• _EXERCISE_: Please rewrite everything from the line containing "Check the 'delete it' checkbox" down to the line containing "(x=126, y=136)", offsetting each coordinate in the answers by -122 and keeping all other text as it is.

** begin ENTRIES SUPPLIED **

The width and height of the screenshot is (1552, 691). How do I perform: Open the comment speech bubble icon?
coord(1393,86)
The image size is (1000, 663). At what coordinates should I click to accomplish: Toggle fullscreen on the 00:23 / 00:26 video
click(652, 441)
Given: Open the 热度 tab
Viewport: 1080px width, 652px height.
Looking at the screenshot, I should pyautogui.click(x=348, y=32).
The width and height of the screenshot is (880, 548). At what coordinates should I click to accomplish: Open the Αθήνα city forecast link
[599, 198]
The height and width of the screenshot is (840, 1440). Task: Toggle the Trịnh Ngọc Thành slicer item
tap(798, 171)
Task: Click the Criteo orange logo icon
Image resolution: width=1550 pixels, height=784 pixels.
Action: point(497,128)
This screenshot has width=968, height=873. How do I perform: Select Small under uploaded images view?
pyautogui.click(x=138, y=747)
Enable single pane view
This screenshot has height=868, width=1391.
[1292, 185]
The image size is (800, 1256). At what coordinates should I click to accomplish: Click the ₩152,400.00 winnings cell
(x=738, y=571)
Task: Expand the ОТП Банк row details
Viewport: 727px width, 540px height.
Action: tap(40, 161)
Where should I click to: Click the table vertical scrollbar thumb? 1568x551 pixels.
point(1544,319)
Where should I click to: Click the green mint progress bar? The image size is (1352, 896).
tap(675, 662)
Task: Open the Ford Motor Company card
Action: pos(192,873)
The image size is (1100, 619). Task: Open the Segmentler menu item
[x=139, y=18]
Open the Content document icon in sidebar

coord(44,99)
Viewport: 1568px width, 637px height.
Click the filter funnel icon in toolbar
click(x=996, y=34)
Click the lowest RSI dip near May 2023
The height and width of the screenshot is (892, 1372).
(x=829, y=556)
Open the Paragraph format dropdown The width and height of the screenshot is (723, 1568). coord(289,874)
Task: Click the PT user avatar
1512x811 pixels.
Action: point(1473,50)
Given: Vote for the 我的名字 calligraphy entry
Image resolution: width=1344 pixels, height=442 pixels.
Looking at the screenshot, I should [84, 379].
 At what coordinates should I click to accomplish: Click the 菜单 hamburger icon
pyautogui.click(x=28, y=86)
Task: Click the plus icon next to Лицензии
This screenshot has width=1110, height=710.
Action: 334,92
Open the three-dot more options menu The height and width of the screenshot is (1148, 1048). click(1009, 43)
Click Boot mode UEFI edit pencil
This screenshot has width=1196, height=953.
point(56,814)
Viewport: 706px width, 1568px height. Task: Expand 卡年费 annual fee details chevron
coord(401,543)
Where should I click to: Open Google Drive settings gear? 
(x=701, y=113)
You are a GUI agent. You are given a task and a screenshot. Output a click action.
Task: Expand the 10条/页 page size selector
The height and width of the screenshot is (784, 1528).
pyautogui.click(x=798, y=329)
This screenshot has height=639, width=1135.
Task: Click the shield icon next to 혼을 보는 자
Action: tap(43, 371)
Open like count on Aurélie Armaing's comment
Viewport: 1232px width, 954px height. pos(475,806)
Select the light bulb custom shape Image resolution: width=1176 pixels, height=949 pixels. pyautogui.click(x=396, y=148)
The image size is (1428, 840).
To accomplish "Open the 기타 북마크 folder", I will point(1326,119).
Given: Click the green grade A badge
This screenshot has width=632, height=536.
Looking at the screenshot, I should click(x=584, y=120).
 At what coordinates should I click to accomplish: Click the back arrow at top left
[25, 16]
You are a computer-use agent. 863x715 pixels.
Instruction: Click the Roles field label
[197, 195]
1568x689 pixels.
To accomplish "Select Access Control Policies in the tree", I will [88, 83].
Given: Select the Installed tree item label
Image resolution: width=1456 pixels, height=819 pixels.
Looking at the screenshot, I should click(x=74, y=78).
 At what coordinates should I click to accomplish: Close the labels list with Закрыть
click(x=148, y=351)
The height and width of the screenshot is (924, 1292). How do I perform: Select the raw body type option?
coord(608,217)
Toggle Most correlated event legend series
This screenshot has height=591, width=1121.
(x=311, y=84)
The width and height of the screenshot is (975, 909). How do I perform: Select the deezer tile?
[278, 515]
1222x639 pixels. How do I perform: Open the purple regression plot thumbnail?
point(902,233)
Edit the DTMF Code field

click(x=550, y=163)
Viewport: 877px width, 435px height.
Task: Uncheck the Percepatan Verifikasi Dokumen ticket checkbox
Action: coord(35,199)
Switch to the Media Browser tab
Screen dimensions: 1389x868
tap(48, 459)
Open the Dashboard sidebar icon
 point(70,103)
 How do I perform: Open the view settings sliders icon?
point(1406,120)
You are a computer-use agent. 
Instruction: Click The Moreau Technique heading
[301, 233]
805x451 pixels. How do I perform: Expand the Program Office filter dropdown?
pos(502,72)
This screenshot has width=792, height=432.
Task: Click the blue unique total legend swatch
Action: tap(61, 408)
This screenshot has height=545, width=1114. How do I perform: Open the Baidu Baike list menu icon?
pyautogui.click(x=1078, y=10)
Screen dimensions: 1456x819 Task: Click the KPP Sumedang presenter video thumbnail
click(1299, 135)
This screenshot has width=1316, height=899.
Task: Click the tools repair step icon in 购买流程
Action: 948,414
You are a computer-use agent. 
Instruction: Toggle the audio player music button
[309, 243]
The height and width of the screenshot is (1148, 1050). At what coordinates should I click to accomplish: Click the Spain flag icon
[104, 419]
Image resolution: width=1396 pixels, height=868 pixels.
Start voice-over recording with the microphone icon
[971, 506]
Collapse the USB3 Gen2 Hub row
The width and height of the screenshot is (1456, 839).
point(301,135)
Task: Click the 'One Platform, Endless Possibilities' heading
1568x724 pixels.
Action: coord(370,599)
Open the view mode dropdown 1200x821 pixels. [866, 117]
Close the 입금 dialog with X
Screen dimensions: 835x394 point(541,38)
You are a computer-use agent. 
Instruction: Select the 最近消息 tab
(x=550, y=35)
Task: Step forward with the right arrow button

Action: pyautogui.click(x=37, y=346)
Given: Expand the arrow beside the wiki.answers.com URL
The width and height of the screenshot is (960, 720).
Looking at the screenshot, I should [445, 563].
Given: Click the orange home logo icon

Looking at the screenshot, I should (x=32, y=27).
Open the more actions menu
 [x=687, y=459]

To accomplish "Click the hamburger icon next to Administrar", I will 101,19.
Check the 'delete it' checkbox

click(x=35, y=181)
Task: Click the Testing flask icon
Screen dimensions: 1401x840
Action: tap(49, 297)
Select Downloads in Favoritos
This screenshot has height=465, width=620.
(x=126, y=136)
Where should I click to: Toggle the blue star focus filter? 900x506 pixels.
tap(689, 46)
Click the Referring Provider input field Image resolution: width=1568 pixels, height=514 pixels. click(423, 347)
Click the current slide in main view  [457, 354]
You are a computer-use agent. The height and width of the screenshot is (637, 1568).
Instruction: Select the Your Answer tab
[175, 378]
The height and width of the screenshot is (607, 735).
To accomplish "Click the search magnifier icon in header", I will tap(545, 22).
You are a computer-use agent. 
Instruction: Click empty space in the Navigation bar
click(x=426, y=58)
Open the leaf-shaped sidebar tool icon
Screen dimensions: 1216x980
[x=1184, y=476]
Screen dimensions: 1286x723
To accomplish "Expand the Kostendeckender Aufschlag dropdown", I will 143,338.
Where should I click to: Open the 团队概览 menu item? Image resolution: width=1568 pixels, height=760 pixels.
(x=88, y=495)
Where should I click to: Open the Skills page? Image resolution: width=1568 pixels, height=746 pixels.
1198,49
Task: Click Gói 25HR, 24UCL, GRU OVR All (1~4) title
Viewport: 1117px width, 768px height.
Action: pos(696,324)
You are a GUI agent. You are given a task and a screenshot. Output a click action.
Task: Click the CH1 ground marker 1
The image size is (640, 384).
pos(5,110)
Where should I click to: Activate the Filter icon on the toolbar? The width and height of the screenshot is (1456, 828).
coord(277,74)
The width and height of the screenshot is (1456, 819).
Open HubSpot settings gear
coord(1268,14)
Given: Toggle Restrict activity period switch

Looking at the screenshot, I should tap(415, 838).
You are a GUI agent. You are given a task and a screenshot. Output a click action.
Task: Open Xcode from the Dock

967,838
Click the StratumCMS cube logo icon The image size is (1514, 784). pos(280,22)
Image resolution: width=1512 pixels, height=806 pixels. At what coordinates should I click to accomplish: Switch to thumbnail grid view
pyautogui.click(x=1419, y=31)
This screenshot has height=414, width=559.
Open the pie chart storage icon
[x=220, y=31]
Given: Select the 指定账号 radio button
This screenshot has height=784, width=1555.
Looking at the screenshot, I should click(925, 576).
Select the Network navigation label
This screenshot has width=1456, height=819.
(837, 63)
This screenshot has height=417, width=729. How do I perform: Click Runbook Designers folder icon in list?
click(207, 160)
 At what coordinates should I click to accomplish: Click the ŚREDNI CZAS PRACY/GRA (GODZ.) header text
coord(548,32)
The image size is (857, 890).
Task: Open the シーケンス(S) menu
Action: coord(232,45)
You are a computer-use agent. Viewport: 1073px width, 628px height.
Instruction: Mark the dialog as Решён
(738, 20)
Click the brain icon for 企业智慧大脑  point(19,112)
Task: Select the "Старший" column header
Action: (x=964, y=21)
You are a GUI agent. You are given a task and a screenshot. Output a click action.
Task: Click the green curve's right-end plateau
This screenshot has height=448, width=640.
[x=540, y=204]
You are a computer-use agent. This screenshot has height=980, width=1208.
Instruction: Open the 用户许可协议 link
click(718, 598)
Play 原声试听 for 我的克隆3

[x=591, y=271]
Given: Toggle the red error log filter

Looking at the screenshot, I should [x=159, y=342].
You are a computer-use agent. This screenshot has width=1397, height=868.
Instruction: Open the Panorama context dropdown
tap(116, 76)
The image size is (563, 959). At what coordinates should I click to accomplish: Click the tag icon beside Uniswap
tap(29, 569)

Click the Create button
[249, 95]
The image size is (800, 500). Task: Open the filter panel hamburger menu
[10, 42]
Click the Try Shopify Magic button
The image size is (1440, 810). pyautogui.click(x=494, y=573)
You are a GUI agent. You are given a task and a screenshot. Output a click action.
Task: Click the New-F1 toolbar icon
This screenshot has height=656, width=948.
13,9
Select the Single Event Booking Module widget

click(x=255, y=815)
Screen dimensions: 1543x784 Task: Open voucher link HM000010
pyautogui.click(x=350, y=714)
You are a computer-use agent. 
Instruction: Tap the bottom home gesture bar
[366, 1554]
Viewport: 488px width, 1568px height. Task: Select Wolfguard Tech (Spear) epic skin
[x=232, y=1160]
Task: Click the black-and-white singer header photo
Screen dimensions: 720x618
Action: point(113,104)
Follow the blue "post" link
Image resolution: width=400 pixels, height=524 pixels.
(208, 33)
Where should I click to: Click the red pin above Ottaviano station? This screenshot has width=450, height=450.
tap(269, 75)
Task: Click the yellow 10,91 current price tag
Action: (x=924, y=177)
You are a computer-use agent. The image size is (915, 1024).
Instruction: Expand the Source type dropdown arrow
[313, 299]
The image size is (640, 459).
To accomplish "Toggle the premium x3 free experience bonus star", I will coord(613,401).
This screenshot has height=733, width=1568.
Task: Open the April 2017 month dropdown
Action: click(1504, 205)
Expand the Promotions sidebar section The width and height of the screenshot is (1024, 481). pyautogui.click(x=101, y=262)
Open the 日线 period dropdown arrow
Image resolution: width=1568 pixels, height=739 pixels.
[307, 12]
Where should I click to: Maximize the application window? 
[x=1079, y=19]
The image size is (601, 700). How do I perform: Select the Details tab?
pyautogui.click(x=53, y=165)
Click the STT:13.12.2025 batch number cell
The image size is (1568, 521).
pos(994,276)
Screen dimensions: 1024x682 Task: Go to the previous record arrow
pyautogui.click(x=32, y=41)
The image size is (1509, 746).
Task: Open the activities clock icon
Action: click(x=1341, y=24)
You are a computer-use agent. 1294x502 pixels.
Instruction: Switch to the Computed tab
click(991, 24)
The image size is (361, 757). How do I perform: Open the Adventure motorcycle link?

** end ENTRIES SUPPLIED **

• _SOLUTION FOR THIS EXERCISE_:
Check the 'delete it' checkbox

click(x=-87, y=59)
Task: Click the Testing flask icon
Screen dimensions: 1401x840
Action: tap(-73, 175)
Select Downloads in Favoritos
This screenshot has height=465, width=620.
(x=4, y=14)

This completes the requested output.